Por encima de la mirada displicente de los amigos intelectualoides, me voy con mis amigas (con las chicas) al concierto de Mónica Naranjo; por encima de los prejuicios de los intelectualiodes, que, torciendo el gesto y levantando la barbilla, se hacen los escandalizados: "¿Cómo puedes caer tan bajo?". Los intelectualoides suelen caer tan alto que no se enteran de lo que sucede a su alrededor, si es que en su alrededor llegan a incluir la periferia: no sólo la geográfica, también la de sí mismos.Me voy con mis amigas al concierto porque Mónica Naranjo es una diva popular y, como tal, tiene el poderío de hablar directamente de cosas esenciales de la vida con la potencia de una voz desbordante y con la chulería de un espíritu libre. Íbamos a su concierto por honestidad, porque el tema Sobreviviré de su último disco nos ha servido a muchos de grito terapéutico durante el último año, casi con la categoría de un himno generacional que no requiere edades; porque Desátame, de su disco anterior, fue coreado con sentido por miles de personas que conocemos; y porque no hay que ser tan soberbio como para no reconocer que lo que cantan esas canciones es el desgarro del amor, la épica de la soledad y la fuerza de la lucha. Y Mónica Naranjo lo cuenta en una clave paradójica: con una estética de arrabal catalán y televisión mexicana y una ética de barrio de Chueca, provocadora y auténtica como la calle e imponente y sofisticada como una diva, una Rocío Jurado de nuestro tiempo.

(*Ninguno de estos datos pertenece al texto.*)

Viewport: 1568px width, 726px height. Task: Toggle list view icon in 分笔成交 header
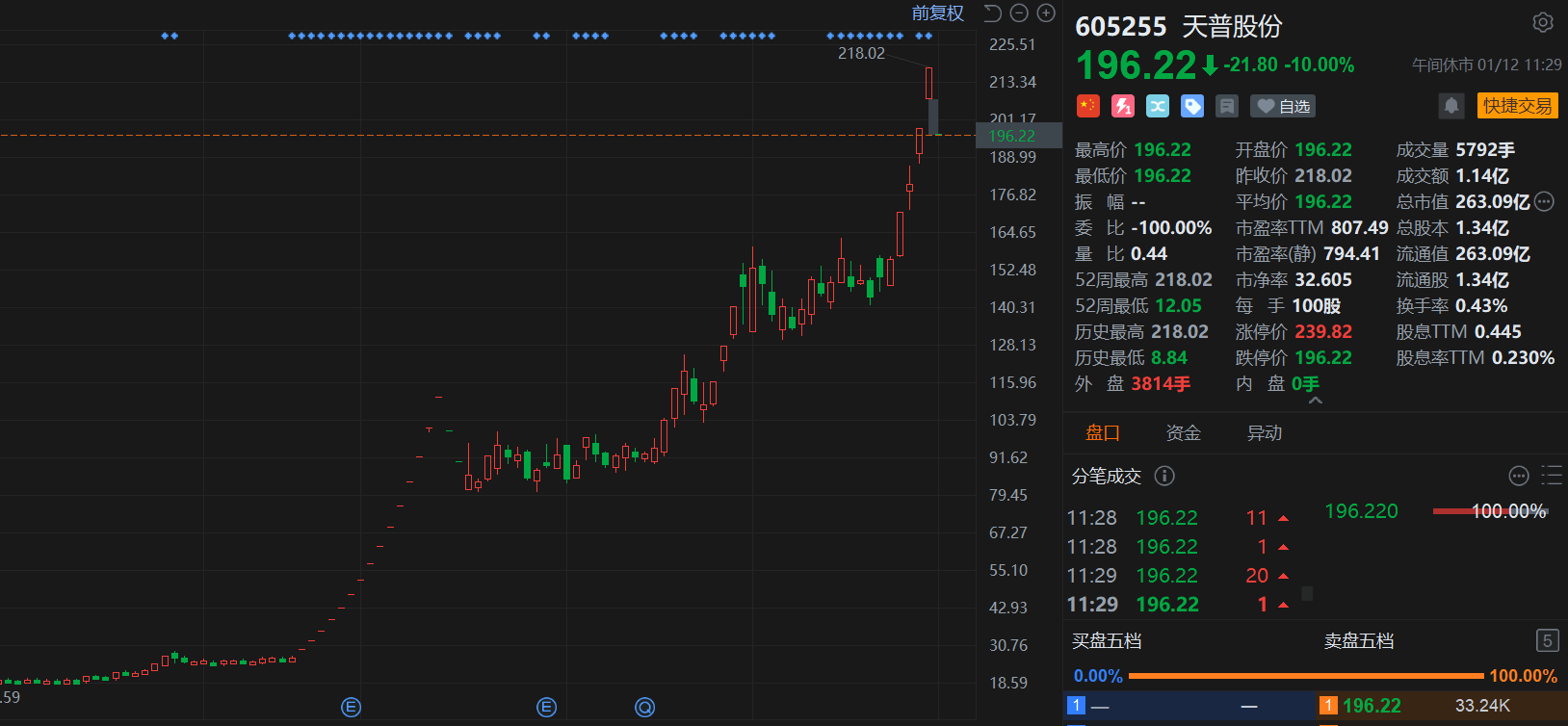[1551, 476]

Híbrido feliz de bella y bestia, ella bajó al escenario, enfundada en sus trajes sexuales y rodeada de chulos musculados, para no cejar en su empeño de poner el don extraordinario de su garganta al servicio de las verdades como puños de nuestro corazón, para lanzar sin pelos en la lengua las consignas de nuestra nueva sociedad emocional. "¡Qué semanita llevo!", nos dijo nada más llegar, como la prima artista que vuelve a casa en Nochebuena, "con treinta y ocho de fiebre y con cambios en la programación. Pero yo tenía que estar aquí hoy". Y ahora, sí, arengó a las masas entregadas: "Porque ¡el que quiere, puede!". Para que nos vengan con pamplinas. A la gente del Palacio de Deportes nos gustó que lo dijera, porque todos queríamos, es decir, podíamos. Por eso Mónica Naranjo atrajo a un público gay, que quiere y puede, y a muchas otras personas con pinta poco intelectualoide, pero que saben muy bien lo que quieren y lo que pueden. Mónica insistía: "Mi marido no me quería: mi marido estaba looooco por mí". Y todo el mundo entendía, y lo hubieran entendido mis amigos más críticos. Entonces vino lo mejor. El Palacio de Deportes retumbaba pidiendo ese Sobreviviré cuyo estribillo es una moderna oración de cada día, y Mónica Naranjo, muy alto y muy claro, como si la sabiduría popular le hubiera enseñado que estar encima de un escenario ante miles de personas es una oportunidad que no debe despreciarse, explicó: "No puedo cantar esa canción, el Ayuntamiento de Madrid me lo ha prohibido, pues el alcalde Álvarez del Manzano dice que incita al macarreo". Mis amigas y yo no dábamos crédito, y a nuestro alrededor se extendía el desconcierto. "¿Y sabéis qué le he contestado al alcalde?: Sí, señor, es que yo soy muy macarra; muy mona, pero muy macarra". Cantó alguna canción más y se despidió, con la apoteosis del himno en cuestión. Quedó dicho lo dicho.

No sabemos más al respecto y, obviamente, el Ayuntamiento no puede prohibir que Mónica Naranjo cante un tema, por muy macarra que le parezca, pero si la cantante aprovechó para hacer semejante alusión, necesariamente ha tenido que recibir tal juicio por parte de dicho individuo. ¿Qué considera, pues, macarra el alcalde de Madrid? ¿Que Mónica Naranjo enseñe las nalgas? ¿Que una de sus letras diga "puta realidad"? ¿Que juegue con la ambigüedad sexual? ¿Que "incite" a la libertad y a la contestación de los modelos de comportamiento? ¿Que una tía enseñe y diga lo que le dé la gana? En fin, lo de menos es lo que opine un señor sobre una artista; lo importante es que ese señor es un alcalde que insulta, un alcalde cuya categoría es inversamente proporcional a la de la ciudad que rige; una ciudad, Madrid, por la que debería atreverse a dar una vuelta para comprobar que, efectivamente, somos muy macarras, muy monos, pero muy macarras.